The 'Aeneid' is widely regarded as Virgil's masterpiece and one of the
greatest works of Latin literature.


                       Mythology and origins
======================================================================
Although the definitive story of Aeneas escaping the fallen Troy and
finding a new home in Italy, thus eventually becoming the ancestor of
the Romans, was codified by Virgil, the myth of Aeneas' post-Troy
adventures predates him by centuries. As Greek settlements began to
expand starting in the sixth century BC, Greek colonists would often
try to connect their new homes, and the native people they found
there, to their pre-existing mythology; the 'Odyssey' containing
Odysseus's travels in many far away lands already provided such a
link. Aeneas's story reflects not just Roman, but rather a combination
of various Greek, Etruscan, Latin and Roman elements. Troy provided
for a very suitable narrative for the Greek colonists in Magna Graecia
and Sicily who wished to link their new homelands with themselves, and
the Etruscans, who would have adopted the story of Aeneas in Italy
first, and quickly became associated with him.

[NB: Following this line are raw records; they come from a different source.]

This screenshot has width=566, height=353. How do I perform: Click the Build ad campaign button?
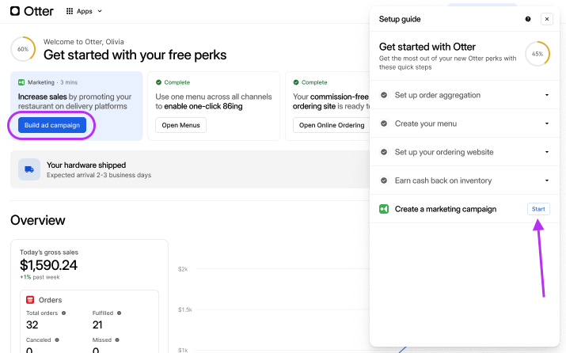pyautogui.click(x=52, y=125)
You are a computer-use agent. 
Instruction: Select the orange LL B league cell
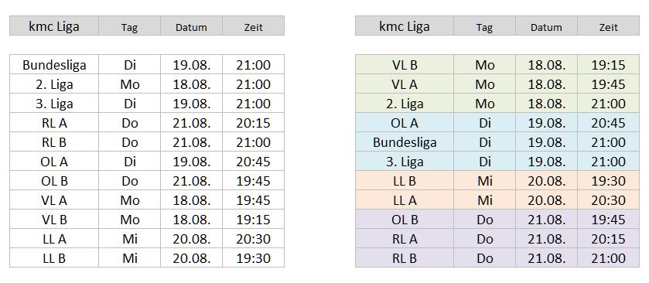pos(405,181)
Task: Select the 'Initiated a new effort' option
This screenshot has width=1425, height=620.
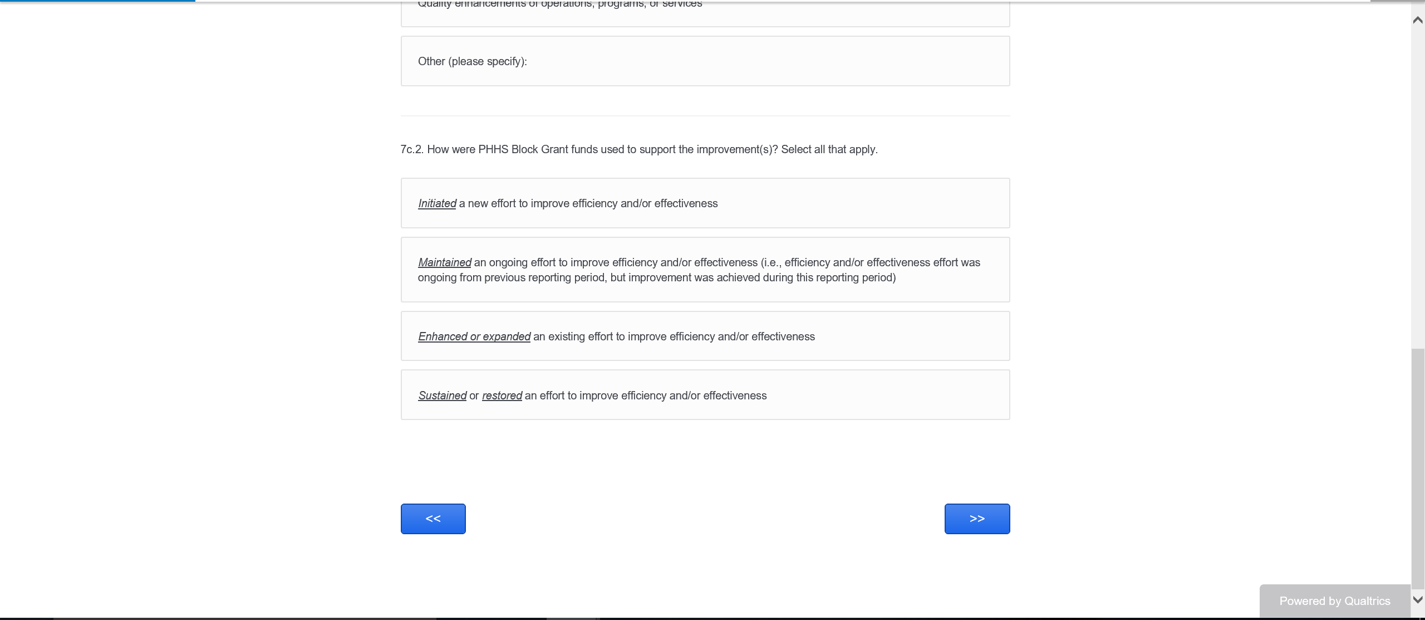Action: [705, 203]
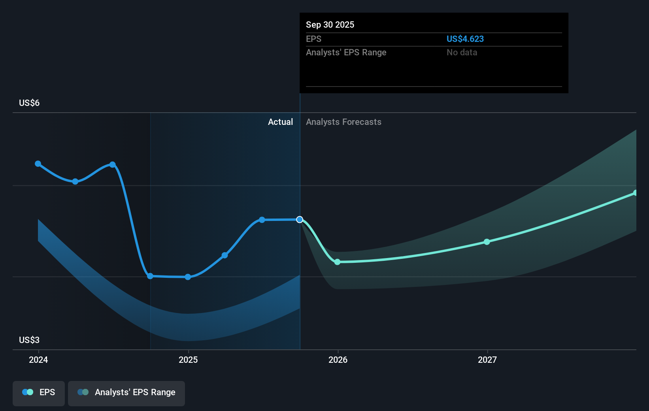
Task: Click the Analysts' EPS Range legend color dots
Action: click(83, 392)
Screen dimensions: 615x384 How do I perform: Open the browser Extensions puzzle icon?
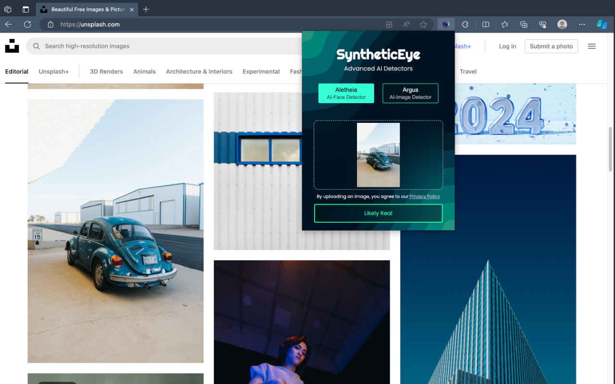click(465, 24)
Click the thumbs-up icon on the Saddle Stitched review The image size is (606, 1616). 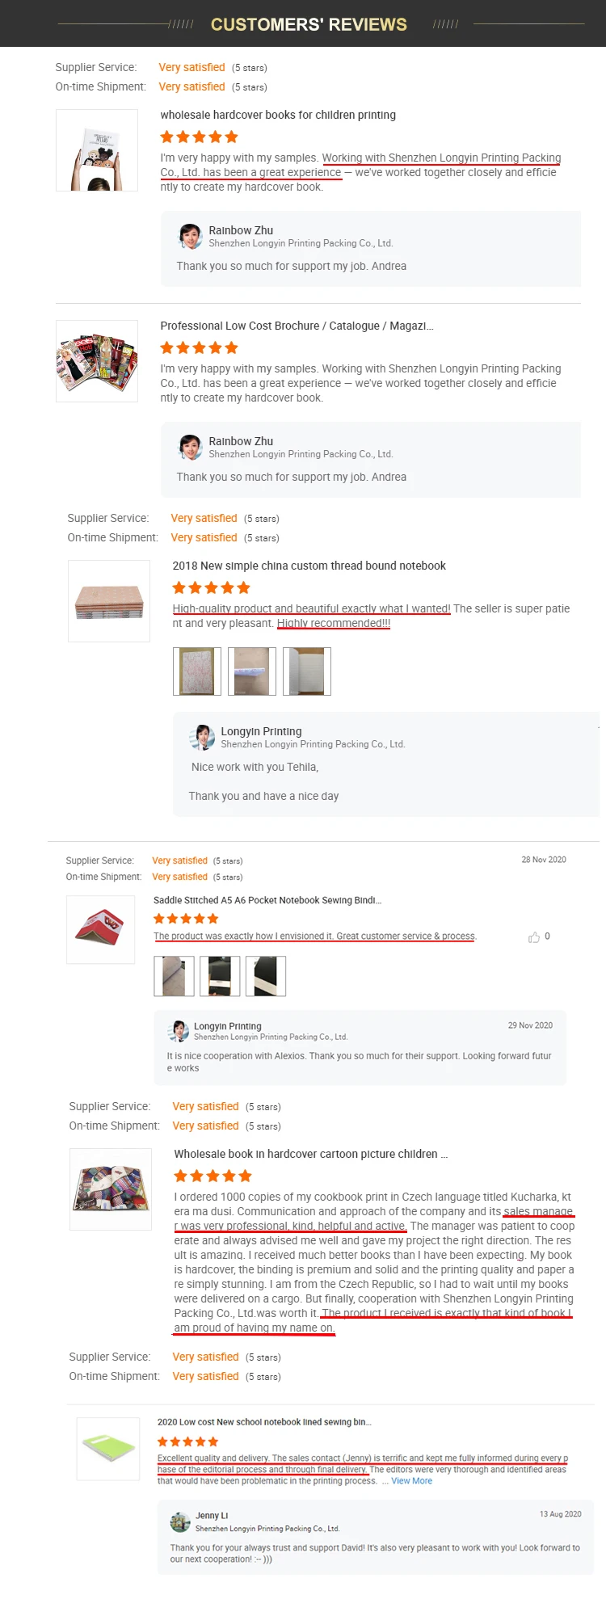[x=534, y=937]
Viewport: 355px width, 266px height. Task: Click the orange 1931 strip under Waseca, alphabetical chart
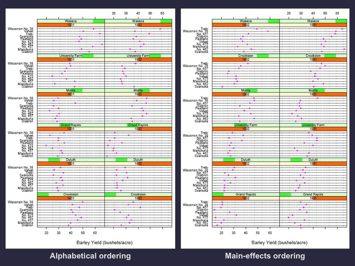pyautogui.click(x=71, y=25)
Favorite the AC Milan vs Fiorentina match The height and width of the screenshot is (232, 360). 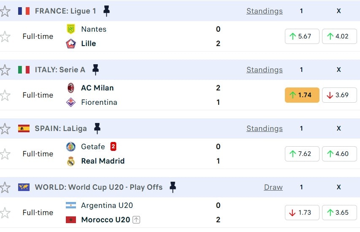click(x=5, y=95)
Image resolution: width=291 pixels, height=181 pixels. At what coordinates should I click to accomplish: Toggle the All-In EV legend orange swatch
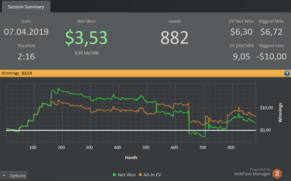click(x=141, y=175)
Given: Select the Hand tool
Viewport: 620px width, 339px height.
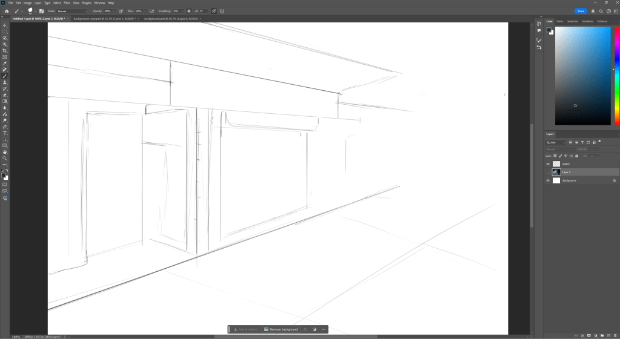Looking at the screenshot, I should [5, 152].
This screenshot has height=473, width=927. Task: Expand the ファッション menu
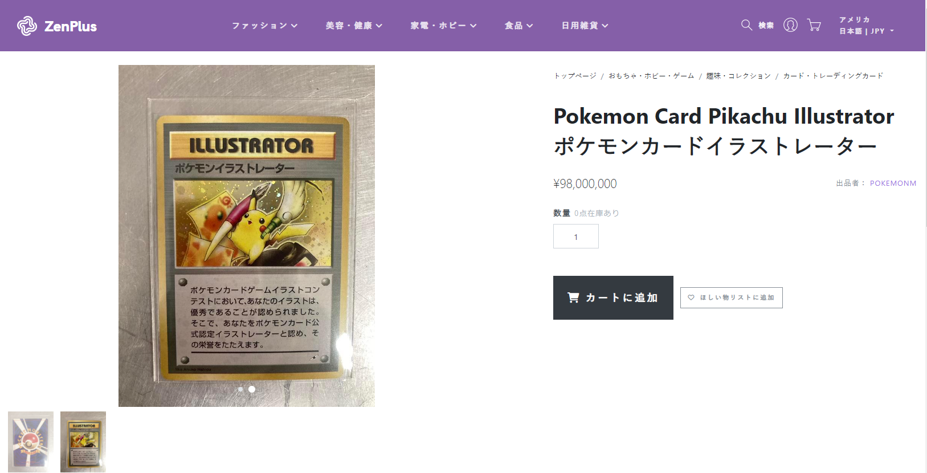(264, 26)
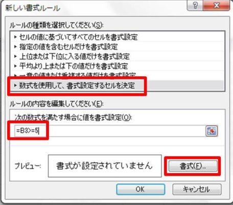Confirm with the OK button
233x205 pixels.
[141, 189]
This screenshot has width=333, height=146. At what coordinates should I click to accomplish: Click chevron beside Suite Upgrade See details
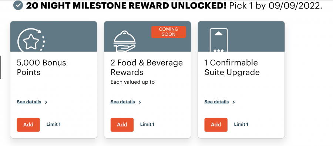coord(233,102)
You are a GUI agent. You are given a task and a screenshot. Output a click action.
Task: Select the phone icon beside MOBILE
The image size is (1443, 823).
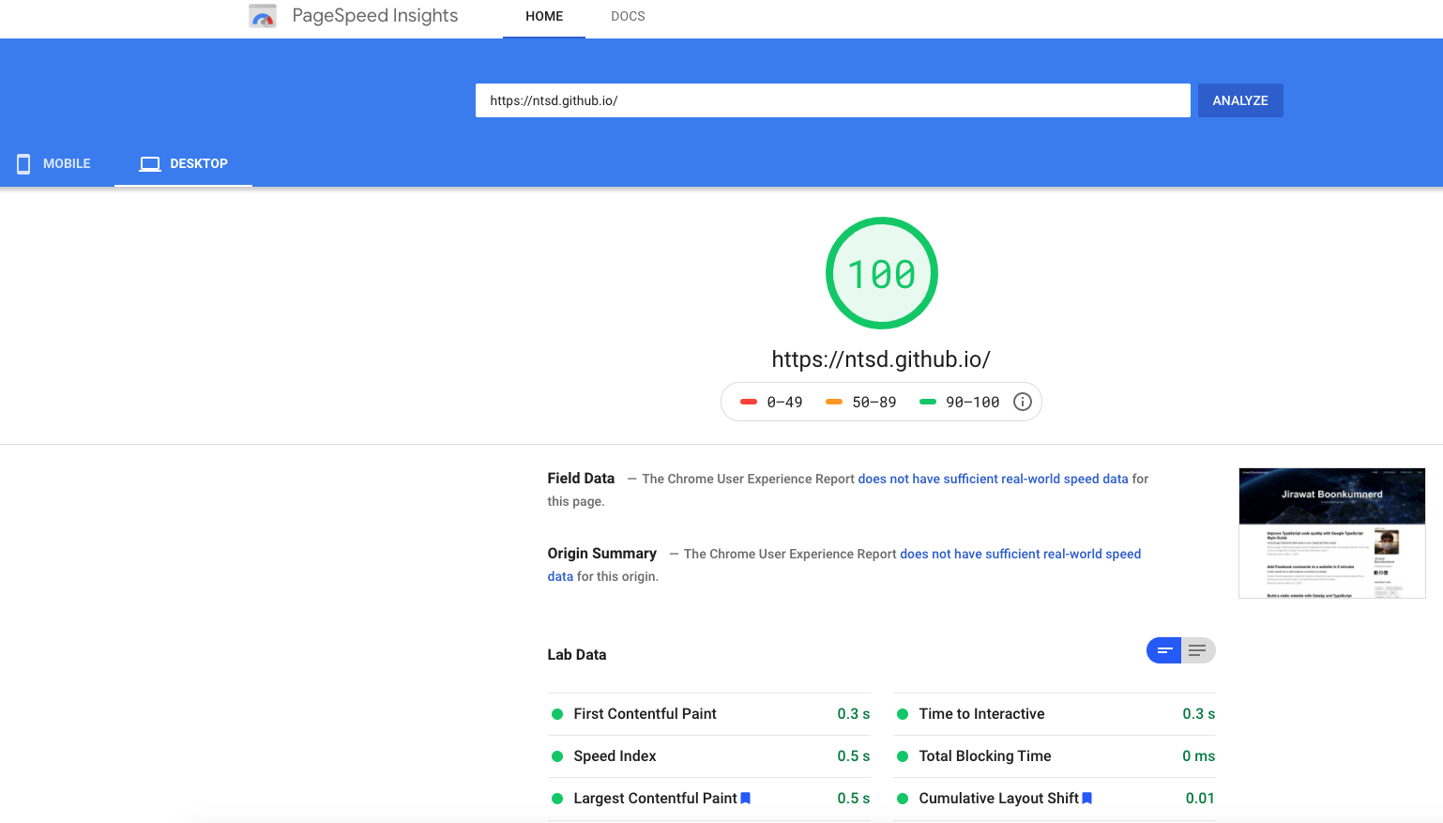(x=23, y=163)
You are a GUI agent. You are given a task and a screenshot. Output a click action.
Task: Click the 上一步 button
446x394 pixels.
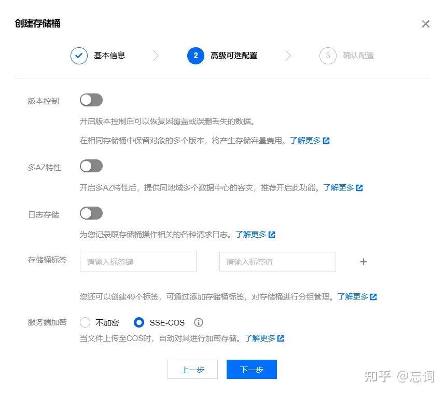coord(192,370)
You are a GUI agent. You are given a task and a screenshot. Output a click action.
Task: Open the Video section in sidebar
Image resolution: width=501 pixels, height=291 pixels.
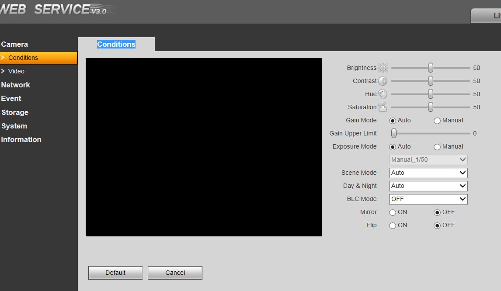pyautogui.click(x=16, y=71)
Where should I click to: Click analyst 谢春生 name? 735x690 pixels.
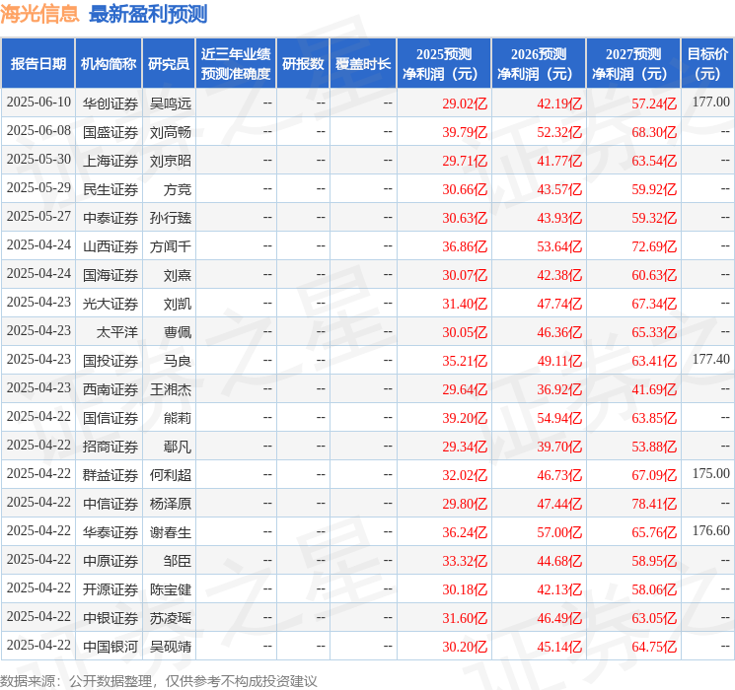pyautogui.click(x=170, y=532)
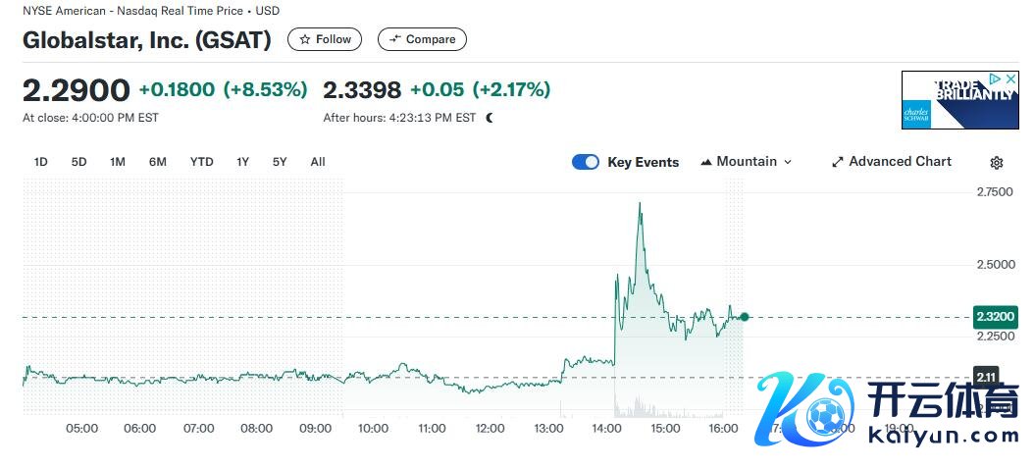The height and width of the screenshot is (468, 1034).
Task: Click the star icon in Follow button
Action: tap(305, 39)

Greek vases as early as the sixth century BC provide evidence for
these early Greek mythological accounts of Aeneas founding a new home
in Etruria predating Virgil by a wide margin, and he was known to have
been worshipped in Lavinium, the city he founded. The discovery of
thirteen large altars in Lavinium indicates early Greek influence,
dating to the sixth through fourth century BC. In the following
centuries, the Romans would come in contact with Greek colonies,
conquer them and subsume the legend of Aeneas into their own
mythological narratives. It is most likely that they fully became
interested in Greek myths--and their incorporation into their own
foundation legends concerning Rome and the Roman people--following the
war against King Pyrrhus of Epirus in 280 BC, as Troy offered a way to
insert Rome into Greek historical tradition as good as the one it had
in the past for Greeks to link themselves to their new lands.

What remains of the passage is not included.